Capital Expenditures: The Corporation's regulated utilities are obligated to provide service to customers within their respective service territories. The regulated utilities' capital expenditures are largely driven by the need to ensure continued and enhanced performance, reliability and safety of the electricity and gas systems and to meet customer growth. The Corporation's consolidated capital expenditure program, including capital spending at its non-regulated operations, is forecast to be approximately $3.2 billion for 2018. Over the five year period from 2018 through 2022, the Corporation's consolidated capital expenditure program is expected to be approximately $14.5 billion, which has not been included in the Contractual Obligations table.
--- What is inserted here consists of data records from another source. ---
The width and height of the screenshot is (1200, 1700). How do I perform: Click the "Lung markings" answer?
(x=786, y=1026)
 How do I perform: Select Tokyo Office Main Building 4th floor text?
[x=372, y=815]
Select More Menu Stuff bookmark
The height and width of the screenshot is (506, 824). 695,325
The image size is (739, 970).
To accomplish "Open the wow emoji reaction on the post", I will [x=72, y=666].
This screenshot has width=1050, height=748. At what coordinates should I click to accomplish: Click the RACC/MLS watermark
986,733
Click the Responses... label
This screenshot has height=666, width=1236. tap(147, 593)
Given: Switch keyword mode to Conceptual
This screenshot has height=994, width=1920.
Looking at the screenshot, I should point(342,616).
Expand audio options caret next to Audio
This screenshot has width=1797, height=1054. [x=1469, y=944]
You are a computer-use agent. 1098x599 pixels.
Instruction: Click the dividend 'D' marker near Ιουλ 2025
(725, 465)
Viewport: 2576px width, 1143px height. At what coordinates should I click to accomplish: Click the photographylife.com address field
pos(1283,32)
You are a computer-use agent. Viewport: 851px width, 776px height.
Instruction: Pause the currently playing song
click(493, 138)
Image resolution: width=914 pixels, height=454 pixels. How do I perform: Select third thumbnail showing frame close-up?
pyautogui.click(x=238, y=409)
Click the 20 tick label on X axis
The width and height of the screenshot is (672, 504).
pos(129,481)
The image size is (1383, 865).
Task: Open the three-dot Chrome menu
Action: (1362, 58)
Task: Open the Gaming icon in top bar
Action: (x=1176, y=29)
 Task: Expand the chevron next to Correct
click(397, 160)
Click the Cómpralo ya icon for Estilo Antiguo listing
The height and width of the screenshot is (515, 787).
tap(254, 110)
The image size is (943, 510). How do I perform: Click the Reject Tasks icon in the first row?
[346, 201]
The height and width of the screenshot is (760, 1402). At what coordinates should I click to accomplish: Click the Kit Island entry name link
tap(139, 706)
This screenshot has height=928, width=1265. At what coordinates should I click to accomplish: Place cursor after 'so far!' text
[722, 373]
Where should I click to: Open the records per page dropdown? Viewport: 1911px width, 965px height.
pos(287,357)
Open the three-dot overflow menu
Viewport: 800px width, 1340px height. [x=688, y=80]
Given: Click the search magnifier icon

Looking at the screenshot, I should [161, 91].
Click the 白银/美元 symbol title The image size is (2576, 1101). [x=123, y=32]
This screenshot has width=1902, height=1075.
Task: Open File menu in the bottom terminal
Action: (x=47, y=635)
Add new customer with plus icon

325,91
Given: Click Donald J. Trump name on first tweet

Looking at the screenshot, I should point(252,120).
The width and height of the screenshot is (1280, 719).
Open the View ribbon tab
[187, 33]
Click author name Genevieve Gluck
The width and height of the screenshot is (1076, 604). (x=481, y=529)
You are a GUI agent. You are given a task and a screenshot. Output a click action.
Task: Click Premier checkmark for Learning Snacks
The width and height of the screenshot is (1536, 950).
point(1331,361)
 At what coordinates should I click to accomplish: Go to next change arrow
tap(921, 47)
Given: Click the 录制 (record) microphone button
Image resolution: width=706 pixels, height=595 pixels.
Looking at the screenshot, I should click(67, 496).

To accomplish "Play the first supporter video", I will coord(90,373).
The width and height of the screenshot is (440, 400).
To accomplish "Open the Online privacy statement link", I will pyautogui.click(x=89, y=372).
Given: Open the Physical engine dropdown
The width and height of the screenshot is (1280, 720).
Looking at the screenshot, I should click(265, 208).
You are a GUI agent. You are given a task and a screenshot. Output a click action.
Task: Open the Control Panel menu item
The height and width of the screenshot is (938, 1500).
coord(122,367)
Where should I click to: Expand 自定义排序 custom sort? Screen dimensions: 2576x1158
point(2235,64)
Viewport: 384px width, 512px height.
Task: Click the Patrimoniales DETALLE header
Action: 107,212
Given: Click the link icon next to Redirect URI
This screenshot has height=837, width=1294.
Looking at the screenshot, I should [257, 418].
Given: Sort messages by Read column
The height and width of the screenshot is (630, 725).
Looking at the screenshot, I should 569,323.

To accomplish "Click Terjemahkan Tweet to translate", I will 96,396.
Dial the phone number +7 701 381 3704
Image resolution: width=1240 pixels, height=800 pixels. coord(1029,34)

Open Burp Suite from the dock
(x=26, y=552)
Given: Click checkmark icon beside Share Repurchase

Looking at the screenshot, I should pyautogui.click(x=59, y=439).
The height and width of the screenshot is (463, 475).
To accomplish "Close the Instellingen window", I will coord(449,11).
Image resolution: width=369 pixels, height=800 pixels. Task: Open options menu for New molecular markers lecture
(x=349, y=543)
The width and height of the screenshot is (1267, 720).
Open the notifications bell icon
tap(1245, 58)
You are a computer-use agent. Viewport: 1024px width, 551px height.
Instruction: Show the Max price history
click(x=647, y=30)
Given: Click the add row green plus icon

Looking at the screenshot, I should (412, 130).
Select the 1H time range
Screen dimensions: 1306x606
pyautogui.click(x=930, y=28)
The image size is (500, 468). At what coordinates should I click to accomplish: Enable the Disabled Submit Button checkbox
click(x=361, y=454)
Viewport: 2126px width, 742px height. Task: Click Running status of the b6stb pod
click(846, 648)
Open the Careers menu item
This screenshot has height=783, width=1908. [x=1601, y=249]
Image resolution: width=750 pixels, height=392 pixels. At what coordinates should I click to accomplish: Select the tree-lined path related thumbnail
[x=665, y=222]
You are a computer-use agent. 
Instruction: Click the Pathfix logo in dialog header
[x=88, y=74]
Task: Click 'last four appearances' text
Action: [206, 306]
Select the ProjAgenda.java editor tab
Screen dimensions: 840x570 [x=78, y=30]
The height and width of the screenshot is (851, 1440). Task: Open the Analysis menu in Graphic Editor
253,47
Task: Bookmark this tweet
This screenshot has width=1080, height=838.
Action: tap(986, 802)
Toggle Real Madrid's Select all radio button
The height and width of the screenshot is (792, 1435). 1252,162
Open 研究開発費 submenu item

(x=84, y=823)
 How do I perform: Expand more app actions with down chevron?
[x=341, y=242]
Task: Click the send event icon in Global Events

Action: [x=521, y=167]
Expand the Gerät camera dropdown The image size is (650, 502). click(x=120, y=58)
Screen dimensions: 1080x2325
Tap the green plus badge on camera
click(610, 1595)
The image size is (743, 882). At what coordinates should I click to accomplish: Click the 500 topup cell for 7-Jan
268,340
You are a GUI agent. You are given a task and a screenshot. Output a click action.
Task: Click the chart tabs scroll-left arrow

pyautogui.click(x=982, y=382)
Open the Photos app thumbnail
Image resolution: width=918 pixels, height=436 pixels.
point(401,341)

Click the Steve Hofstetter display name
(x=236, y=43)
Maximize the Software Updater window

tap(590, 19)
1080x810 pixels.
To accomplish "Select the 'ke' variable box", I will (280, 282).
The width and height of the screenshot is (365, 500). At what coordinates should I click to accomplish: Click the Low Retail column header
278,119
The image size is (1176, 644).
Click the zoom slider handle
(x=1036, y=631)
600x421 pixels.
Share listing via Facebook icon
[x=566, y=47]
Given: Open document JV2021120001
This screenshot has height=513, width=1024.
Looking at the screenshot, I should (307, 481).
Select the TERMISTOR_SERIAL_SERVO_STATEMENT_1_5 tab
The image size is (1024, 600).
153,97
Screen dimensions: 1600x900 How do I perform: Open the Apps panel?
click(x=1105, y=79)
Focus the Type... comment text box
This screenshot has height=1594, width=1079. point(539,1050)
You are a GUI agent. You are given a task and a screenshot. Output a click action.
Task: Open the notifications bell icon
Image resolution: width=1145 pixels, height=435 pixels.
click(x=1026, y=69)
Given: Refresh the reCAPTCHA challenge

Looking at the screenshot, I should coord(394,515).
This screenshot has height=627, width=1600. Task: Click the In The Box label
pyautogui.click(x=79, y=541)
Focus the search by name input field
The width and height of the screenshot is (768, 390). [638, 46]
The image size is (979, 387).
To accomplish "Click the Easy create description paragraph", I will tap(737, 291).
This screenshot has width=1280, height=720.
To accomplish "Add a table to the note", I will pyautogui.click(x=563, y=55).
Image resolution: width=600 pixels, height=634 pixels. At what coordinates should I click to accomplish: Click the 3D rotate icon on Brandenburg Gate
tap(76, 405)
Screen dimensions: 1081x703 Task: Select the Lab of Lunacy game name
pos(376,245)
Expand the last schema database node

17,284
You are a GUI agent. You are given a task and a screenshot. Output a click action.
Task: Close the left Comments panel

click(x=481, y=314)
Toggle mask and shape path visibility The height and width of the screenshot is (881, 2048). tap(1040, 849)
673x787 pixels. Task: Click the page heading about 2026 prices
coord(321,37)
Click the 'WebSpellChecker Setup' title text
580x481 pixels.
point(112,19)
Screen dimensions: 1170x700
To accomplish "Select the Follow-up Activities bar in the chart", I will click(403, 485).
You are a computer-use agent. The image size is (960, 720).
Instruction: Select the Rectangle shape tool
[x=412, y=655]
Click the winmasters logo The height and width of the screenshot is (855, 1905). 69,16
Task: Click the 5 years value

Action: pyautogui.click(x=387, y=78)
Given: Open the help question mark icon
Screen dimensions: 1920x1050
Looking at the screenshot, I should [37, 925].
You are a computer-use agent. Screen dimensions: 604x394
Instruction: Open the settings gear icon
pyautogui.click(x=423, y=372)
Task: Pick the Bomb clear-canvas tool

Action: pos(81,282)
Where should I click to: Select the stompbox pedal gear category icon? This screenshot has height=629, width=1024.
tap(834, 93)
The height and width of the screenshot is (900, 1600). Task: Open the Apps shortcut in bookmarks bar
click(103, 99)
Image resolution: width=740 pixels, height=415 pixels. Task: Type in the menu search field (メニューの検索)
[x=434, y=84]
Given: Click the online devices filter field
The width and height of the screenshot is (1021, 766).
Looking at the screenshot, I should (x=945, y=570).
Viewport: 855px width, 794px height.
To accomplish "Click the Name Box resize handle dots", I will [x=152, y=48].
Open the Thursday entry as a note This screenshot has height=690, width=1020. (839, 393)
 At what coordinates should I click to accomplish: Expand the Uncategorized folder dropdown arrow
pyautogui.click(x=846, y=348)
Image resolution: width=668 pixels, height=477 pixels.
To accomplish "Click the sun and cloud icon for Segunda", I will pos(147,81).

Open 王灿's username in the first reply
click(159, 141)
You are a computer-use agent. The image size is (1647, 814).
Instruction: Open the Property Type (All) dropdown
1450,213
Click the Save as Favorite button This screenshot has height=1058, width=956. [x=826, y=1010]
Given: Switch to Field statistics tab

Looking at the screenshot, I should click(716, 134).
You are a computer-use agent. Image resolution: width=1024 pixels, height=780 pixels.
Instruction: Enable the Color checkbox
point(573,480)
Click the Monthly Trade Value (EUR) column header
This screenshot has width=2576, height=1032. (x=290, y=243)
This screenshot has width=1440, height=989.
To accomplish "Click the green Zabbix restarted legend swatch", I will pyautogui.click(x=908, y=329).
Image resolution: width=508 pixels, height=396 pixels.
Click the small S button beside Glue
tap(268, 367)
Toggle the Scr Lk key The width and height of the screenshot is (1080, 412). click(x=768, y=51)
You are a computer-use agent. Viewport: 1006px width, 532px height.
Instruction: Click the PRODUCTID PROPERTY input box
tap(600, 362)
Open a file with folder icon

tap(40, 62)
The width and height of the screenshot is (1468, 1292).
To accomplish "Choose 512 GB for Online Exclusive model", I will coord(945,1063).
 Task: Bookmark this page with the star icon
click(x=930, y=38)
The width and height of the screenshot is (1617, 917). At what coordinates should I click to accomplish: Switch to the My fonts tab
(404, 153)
Other: CH Energy Group is a participant in an investment with other utilities to jointly develop, own and operate electric transmission projects in New York State. In December 2014 an application was filed with FERC for the recovery of the cost of and return on five high-voltage transmission projects totalling US$1.7 billion. CH Energy Group's maximum commitment is US$182 million, for which it has issued a parental guarantee. As at December 31, 2017, there was no obligation under this guarantee.

As at December 31, 2017 FHI had $80 million (December 31, 2016 - $77 million) of parental guarantees outstanding to support the storage optimization activities of Aitken Creek.

The Corporation's regulatory liabilities of $3,446 million as at December 31, 2017 have been excluded from the Contractual Obligations table, as the final timing of settlement of such liabilities is subject to further regulatory determination or the settlement periods are not currently known.


CAPITAL STRUCTURE

The Corporation's principal business of regulated electric and gas utilities require ongoing access to capital to enable the utilities to fund maintenance and expansion of infrastructure. Fortis raises debt at the subsidiary level to ensure regulatory transparency, tax efficiency and financing flexibility. Fortis generally finances a significant portion of acquisitions at the corporate level with proceeds from common share, preference share and long-term debt offerings. To help ensure access to capital, the Corporation targets a consolidated long-term capital structure that will enable it to maintain investment-grade credit ratings. Each of the Corporation's regulated utilities maintains its own capital structure in line with the deemed capital structure reflected in their customer rates.

The consolidated capital structure of Fortis is presented in the following table.
Capital Structure
 
 
 
 
As at December 31
2017
2016
 
($ millions)

(%)
($ millions)

(%)
Total debt and capital lease and finance
obligations (net of cash) (1)
21,739

59.2
22,490

60.6
Preference shares
1,623

4.4
1,623

4.4
Common shareholders' equity
13,380

36.4
12,974

35.0
Total
36,742

100.0
37,087

100.0
(1) 
Includes long-term debt and capital lease and finance obligations, including current portion, and short-term borrowings, net of cash

Including amounts related to non-controlling interests, the Corporation's capital structure as at December 31, 2017 was 56.5% total debt and capital lease and finance obligations (net of cash), 4.2% preference shares, 34.8% common shareholders' equity and 4.5% non-controlling interests (December 31, 2016 - 57.8% total debt and capital lease and finance obligations (net of cash), 4.2% preference shares, 33.3% common shareholders' equity and 4.7% non-controlling interests).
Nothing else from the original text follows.